**SUPPLIED TEXT**.

#####

Date | May 2018 | Marks available | 2 | Reference code | 18M.2.hl.TZ1.5 |
Level | HL only | Paper | 2 | Time zone | TZ1 |
Command term | Find | Question number | 5 | Adapted from | N/A |
Question
Given that \(2{x^3} - 3x + 1\) can be expressed in the form \(Ax\left( {{x^2} + 1} \right) + Bx + C\), find the values of the constants \(A\), \(B\) and \(C\).
Hence find \(\int {\frac{{2{x^3} - 3x + 1}}{{{x^2} + 1}}} {\text{d}}x\).
Markscheme
\(2{x^3} - 3x + 1 = Ax\left( {{x^2} + 1} \right) + Bx + C\)

#####

**DATA PROVIDED**.
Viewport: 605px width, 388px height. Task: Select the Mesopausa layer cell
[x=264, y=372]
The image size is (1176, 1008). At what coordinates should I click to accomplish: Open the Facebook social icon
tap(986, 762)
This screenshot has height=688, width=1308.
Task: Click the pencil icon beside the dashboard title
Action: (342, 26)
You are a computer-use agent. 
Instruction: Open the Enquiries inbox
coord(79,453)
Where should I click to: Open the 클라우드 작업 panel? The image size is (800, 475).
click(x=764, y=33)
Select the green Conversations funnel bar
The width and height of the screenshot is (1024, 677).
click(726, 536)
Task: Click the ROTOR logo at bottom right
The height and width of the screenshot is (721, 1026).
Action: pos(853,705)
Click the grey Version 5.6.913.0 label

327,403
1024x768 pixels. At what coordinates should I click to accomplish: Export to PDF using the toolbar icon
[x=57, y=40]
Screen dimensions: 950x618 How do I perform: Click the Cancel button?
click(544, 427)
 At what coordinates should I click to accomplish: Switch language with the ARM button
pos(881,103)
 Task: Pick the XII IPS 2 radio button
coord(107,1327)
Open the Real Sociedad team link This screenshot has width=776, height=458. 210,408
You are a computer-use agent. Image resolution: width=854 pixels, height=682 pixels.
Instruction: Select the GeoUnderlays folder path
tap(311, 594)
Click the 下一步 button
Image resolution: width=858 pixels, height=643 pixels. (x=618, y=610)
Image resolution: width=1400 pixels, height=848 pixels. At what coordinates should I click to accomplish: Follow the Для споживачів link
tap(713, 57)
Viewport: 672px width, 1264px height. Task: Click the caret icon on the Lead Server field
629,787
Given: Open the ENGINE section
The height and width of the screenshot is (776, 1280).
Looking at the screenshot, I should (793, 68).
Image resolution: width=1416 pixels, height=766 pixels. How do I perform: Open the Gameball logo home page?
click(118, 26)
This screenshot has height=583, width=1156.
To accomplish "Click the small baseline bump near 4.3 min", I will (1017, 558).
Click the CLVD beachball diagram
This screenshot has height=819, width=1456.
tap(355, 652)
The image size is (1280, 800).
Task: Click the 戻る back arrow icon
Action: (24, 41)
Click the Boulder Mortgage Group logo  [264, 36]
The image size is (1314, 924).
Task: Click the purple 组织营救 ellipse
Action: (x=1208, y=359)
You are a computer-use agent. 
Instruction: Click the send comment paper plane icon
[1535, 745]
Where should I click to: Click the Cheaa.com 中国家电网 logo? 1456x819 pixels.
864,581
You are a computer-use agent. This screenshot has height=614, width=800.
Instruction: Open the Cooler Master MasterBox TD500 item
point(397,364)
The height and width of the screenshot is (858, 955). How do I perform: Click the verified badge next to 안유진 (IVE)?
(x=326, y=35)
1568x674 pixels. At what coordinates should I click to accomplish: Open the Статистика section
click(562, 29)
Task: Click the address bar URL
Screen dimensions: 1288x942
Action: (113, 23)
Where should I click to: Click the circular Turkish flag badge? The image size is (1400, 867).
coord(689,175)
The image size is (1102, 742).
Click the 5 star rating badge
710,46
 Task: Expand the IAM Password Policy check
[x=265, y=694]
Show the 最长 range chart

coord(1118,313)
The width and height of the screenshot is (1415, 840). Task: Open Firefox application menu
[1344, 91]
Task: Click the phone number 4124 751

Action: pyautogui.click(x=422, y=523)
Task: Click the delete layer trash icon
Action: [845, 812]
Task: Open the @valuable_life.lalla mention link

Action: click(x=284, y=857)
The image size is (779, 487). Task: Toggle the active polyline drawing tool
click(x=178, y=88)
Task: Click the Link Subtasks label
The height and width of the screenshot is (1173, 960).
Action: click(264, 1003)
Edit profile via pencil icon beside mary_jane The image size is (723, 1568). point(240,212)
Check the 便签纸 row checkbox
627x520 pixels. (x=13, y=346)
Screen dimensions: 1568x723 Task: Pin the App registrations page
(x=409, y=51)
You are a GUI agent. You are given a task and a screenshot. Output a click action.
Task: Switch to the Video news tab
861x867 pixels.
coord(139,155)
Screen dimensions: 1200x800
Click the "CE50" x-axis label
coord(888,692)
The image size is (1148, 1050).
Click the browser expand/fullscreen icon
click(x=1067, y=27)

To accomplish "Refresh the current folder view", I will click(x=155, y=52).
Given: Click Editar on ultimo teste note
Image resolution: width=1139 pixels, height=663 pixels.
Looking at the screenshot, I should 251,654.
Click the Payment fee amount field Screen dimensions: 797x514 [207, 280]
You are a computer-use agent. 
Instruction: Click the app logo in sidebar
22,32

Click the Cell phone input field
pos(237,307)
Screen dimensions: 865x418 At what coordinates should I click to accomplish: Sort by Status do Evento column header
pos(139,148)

#####

**EXERCISE TASKS**.
1/ In the calculus exam question, why should the integral be worked out using the constants A, B and C? Please explain in one to three sentences.
2/ Write the next part of the calculus exam question's markscheme, starting right after its last line.

**EXERCISE RESPONSES**.
1/ The integral part begins with "Hence," which links it to the first part, where the constants A, B and C are found. The numerator of the fraction to be integrated is the same expression, 2x³ − 3x + 1, that the first part rewrites as Ax(x² + 1) + Bx + C.

2/
\(A = 2,\,\,C = 1,\) A1
\(A + B = - 3 \Rightarrow B = - 5\) A1
[2 marks]
\(\int {\frac{{2{x^3} - 3x + 1}}{{{x^2} + 1}}} {\text{d}}x = \int {\left( {2x - \frac{{5x}}{{{x^2} + 1}} + \frac{1}{{{x^2} + 1}}} \right)} {\text{d}}x\) M1M1
Note: Award M1 for dividing by \(\left( {{x^2} + 1} \right)\) to get \(2x\), M1 for separating the \(5x\) and 1.
\( = {x^2} - \frac{5}{2}{\text{ln}}\left( {{x^2} + 1} \right) + {\text{arctan}}\,x\left( { + c} \right)\) (M1)A1A1
Note: Award (M1)A1 for integrating \({\frac{{5x}}{{{x^2} + 1}}}\), A1 for the other two terms.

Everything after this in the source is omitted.